## BRIEF
Copy out nothing but the line containing "Instruction: Click the FK Wallet logo icon" and the lines that follow it to the end of the entries, exactly as they stand.

=== Section Start ===

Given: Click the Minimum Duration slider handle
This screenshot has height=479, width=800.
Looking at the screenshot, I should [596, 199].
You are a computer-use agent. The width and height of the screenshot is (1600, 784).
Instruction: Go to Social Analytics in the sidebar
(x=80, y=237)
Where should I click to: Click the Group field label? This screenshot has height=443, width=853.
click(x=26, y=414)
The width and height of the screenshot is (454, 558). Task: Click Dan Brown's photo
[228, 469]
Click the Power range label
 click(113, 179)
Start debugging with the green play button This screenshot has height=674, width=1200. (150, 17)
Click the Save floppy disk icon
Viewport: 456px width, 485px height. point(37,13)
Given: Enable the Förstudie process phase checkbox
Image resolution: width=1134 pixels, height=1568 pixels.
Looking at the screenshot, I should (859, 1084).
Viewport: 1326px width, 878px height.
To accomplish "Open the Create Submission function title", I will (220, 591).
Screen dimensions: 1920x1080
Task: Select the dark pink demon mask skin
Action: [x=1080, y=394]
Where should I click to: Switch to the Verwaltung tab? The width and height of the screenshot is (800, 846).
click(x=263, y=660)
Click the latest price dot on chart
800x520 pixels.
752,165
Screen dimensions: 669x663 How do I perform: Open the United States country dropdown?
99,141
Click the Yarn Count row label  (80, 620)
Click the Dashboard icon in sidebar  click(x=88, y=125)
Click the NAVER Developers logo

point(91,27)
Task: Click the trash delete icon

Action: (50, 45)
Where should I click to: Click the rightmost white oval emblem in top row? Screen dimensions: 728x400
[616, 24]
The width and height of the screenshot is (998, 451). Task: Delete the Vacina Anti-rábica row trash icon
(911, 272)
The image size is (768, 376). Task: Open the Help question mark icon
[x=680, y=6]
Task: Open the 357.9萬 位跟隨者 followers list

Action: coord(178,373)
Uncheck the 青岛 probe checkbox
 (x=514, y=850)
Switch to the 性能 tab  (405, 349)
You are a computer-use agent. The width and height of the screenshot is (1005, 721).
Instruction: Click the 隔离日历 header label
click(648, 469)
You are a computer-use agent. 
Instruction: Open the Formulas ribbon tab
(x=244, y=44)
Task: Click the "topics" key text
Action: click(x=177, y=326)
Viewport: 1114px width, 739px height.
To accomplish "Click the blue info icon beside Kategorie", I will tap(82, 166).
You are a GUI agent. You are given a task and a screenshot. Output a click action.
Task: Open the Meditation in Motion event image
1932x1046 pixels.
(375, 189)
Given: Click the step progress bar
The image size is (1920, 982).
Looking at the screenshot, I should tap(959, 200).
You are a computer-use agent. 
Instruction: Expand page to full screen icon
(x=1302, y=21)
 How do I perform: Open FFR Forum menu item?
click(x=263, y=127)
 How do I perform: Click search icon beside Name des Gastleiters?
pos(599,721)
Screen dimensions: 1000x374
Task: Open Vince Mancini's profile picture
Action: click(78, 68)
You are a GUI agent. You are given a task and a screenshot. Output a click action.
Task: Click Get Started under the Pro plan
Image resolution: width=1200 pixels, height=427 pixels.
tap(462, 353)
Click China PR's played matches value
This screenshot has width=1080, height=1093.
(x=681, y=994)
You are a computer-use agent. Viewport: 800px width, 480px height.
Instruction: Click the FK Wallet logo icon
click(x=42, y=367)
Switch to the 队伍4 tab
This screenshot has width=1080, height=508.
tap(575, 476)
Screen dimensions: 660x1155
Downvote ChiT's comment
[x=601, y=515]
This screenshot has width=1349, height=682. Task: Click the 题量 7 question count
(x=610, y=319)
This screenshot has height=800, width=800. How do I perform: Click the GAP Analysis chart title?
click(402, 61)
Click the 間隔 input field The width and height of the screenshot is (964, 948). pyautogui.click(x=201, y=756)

=== Section End ===

## ANSWER SPACE
Instruction: Click the FK Wallet logo icon
click(x=42, y=367)
Switch to the 队伍4 tab
This screenshot has width=1080, height=508.
tap(575, 476)
Screen dimensions: 660x1155
Downvote ChiT's comment
[x=601, y=515]
This screenshot has width=1349, height=682. Task: Click the 题量 7 question count
(x=610, y=319)
This screenshot has height=800, width=800. How do I perform: Click the GAP Analysis chart title?
click(402, 61)
Click the 間隔 input field The width and height of the screenshot is (964, 948). pyautogui.click(x=201, y=756)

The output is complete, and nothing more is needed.